According to Symantec, in a web-based attack scenario, an attacker would have to host a website that contains a web page used to exploit this vulnerability. An attacker also would have to persuade them to visit the website, typically by getting them to click a link that takes them to the attacker's site.
Microsoft said the second critical update concerns vulnerabilities related to "HTML Help" and "showHelp." If a user is logged on with administrative privileges, an attacker who successfully exploited the most severe of these vulnerabilities could take complete control of an affected system, the company said.
Microsoft said four other security updates were rated as "important," the second-highest rating given by the company. The last security update was rated "moderate" in severity.
Corporate VP Mike Nash announced the tool for Download.Ject during a speech at the Worldwide Partner Conference in Toronto. The company also said that it has reached its goal -ahead of schedule - to train half a million customers and partners on how best to secure their systems. Microsoft also noted that five times as many people are using Windows' automatic update feature as were signed up 10 months ago.

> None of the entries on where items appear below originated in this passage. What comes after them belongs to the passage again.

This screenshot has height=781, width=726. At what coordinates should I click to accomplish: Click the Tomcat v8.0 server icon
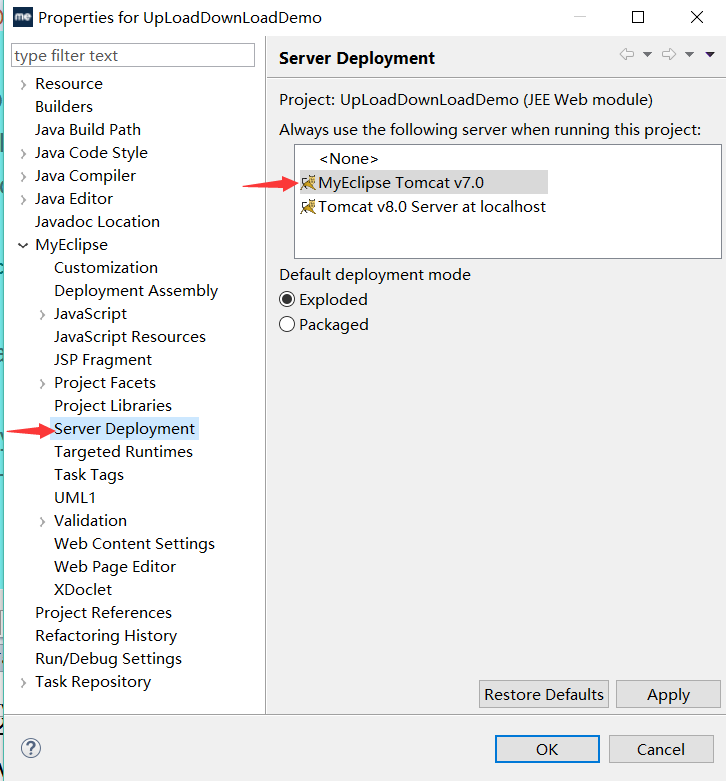[308, 207]
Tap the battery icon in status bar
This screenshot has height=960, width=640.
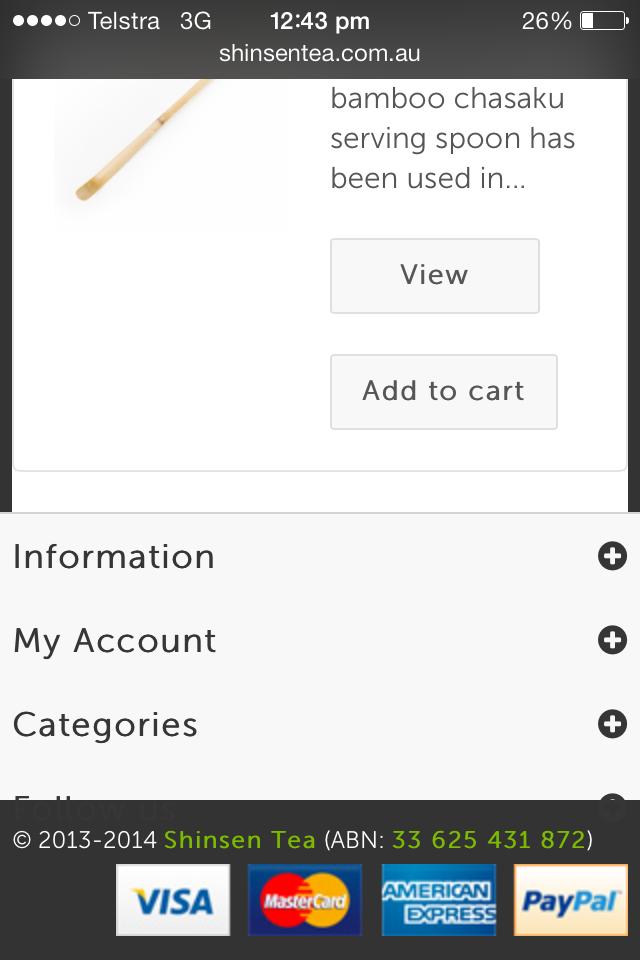(x=604, y=21)
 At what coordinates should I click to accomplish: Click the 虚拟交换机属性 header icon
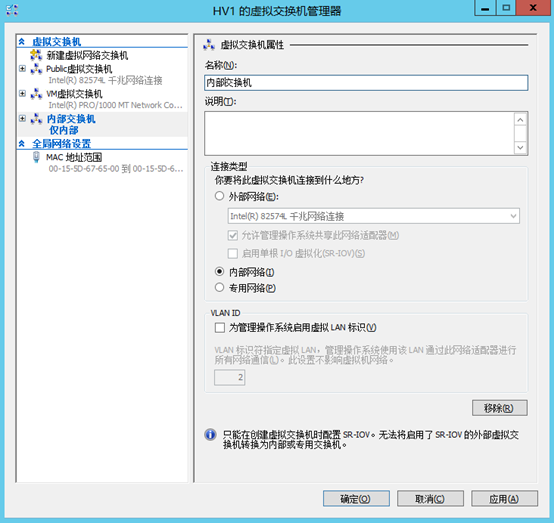click(x=209, y=45)
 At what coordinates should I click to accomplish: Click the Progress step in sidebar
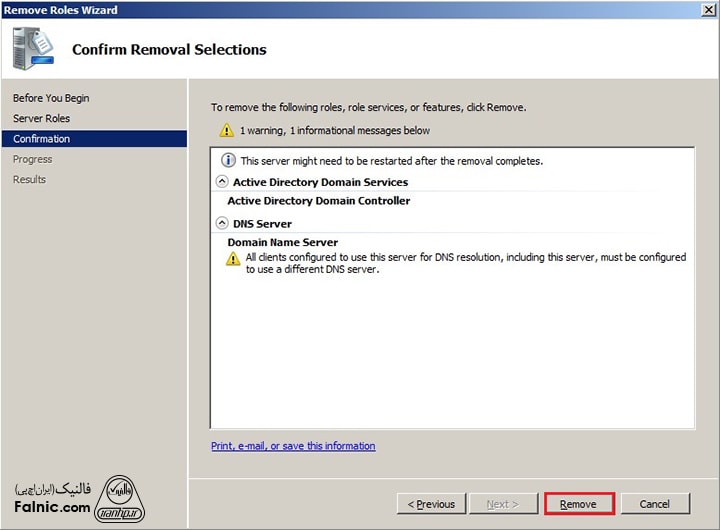coord(32,159)
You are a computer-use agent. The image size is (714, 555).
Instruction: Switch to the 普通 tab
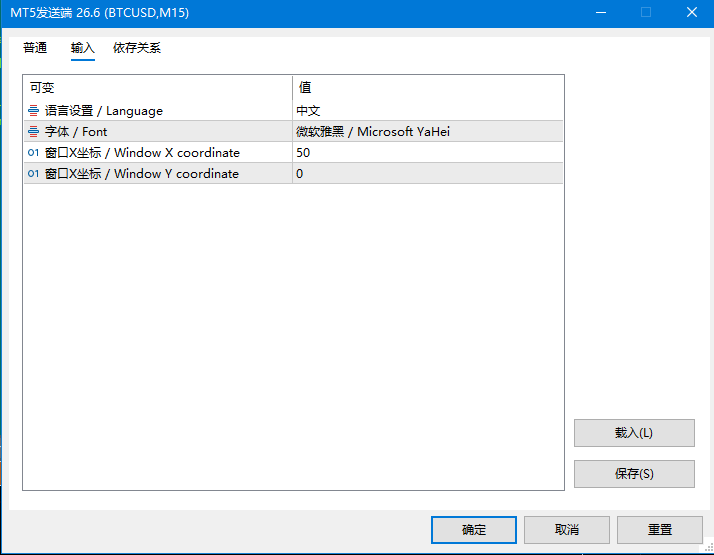35,48
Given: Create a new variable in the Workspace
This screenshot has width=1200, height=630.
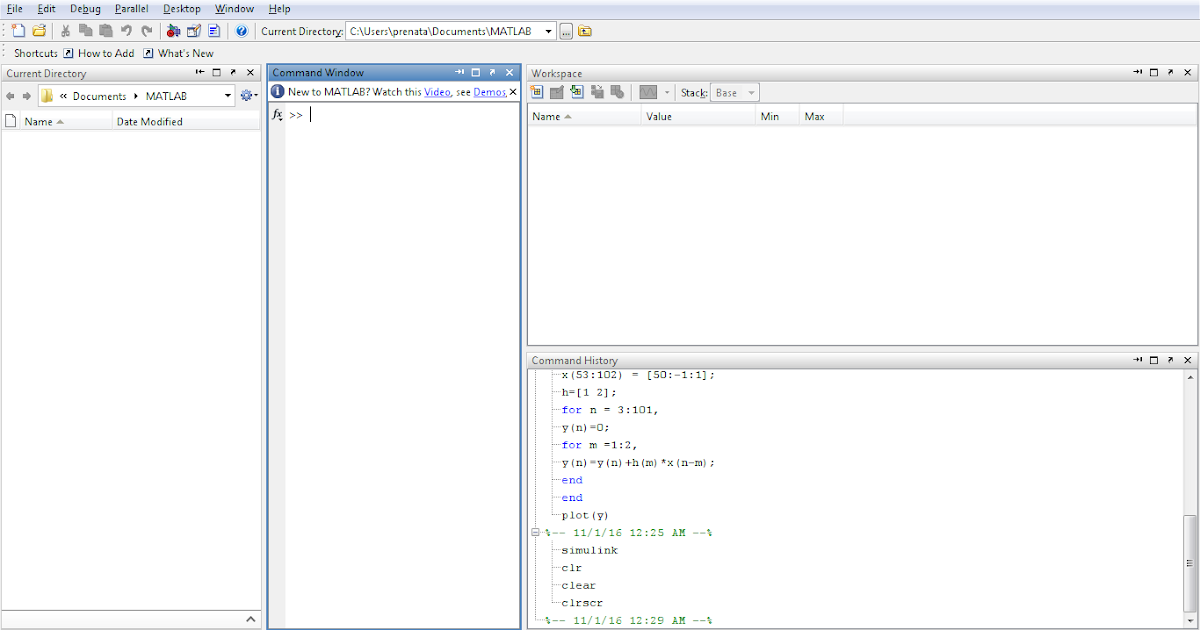Looking at the screenshot, I should 537,92.
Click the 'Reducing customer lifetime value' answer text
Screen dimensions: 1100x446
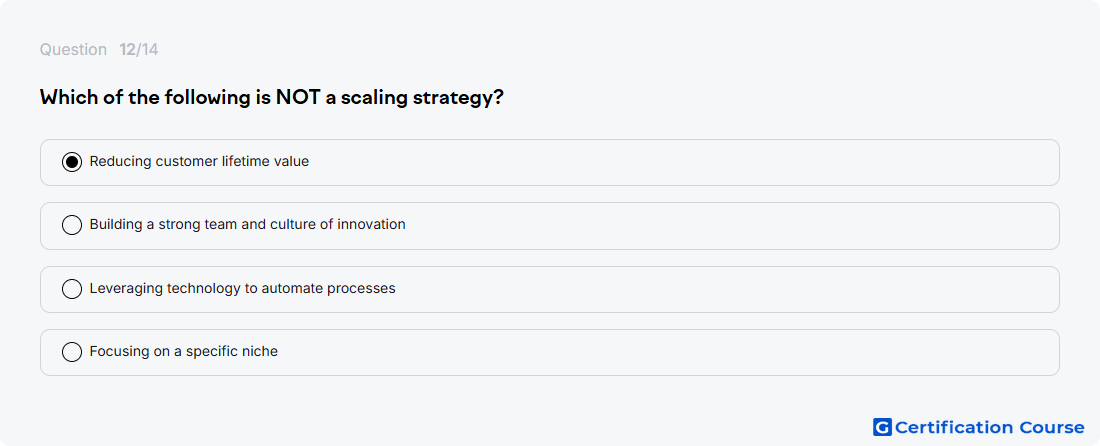199,161
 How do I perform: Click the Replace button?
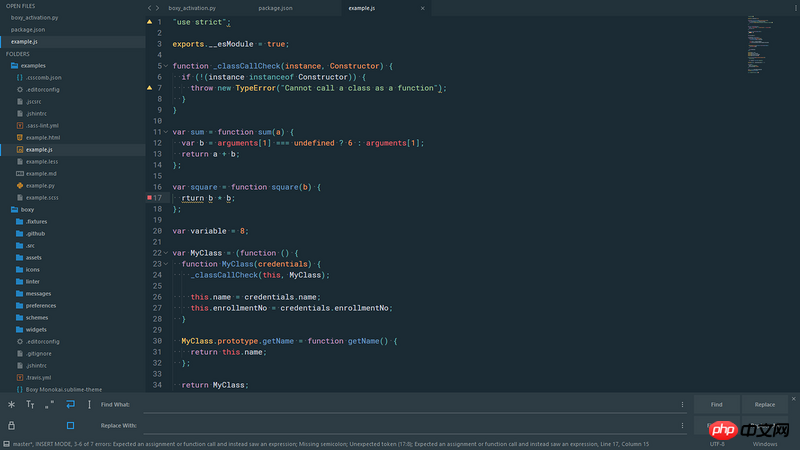(765, 405)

Nash said that the company has spread its investment in security across many areas.
"If there was a silver bullet, we'd bet on it," said Nash, who heads Microsoft's security business and technology unit.
Since there is not, Nash said, Microsoft is working on several things - making it easier for consumers and companies to keep their software current, improving Microsoft code and developing software that identifies and protects machines that have not been patched.
At the same time, Nash acknowledged that it is still an arms race with those writing malicious code. "There's evolution on both sides," Nash said.
Ed Frauenheim and Ina Fried writes for CNET News.com
Comments
There are 4 comments. Join the discussion
1. Barnendu Goswami
It's taken the 'collective' the best part of a month, to repond to multiple threats rated as 'severe'.
True, the problem was mostly a Microsoft err, but the other layers of protection were pretty useless too. None of the big AV companies did a very good job of detection/removal, once a system was compromised. Even the normally good anti-spyware products were slow to catch up.
I'm an experienced IT Administrator, and I am appalled at how bad things have become. I've lost faith. You can't rely on supplied security solutions anymore. Malware is running circles around the good guys.
The only solution seems to be paranoia, and constant research!
2. Jeremy Chatfield
Visiting another site is easier than you'd think. Search Engine Optimisation companies frequently use a trick that is, if not search engine spamming, very close to it. They screen scrape a real site with the owners permission, rewrite it and present it from a different site name. Web users become inured to clicking on links that have no brand association. The result is that any third party can SE spam and yield browser or man-in-the-middle or redirection attack.
So part of the defense against this is to stop this SEO tactic, and make sure that web brand owners use their web sites, not some SE spam site, to get SE natural ranking. Users will become more aware of the sites that they are being sent to (so long as *that* MSIE vulnerability has been patched - the one where the displayed name isn't the one you go to?)
Sheesh, MS make it as hard as they can to do the right thing, don't they? And they blame users for not keeping up with the blizzard of updates that haven't been cross tested? What pillocks.
3. Stuart Colville
Why no URL??
Ok here it is for anyone else:
http://www.microsoft.com/security/incident/Download_Ject.mspx
4. Dave
microsoft refuses to be secure. If they were, internet explorer would not be part of their operatting system...and on and on and on......Makes me wonder if microsoft is smart enought to handle the job of releasing a secure opperating system in the future....answer...NO... So we have rename Longhorn to stab-horn. The opperating system with poison marrow.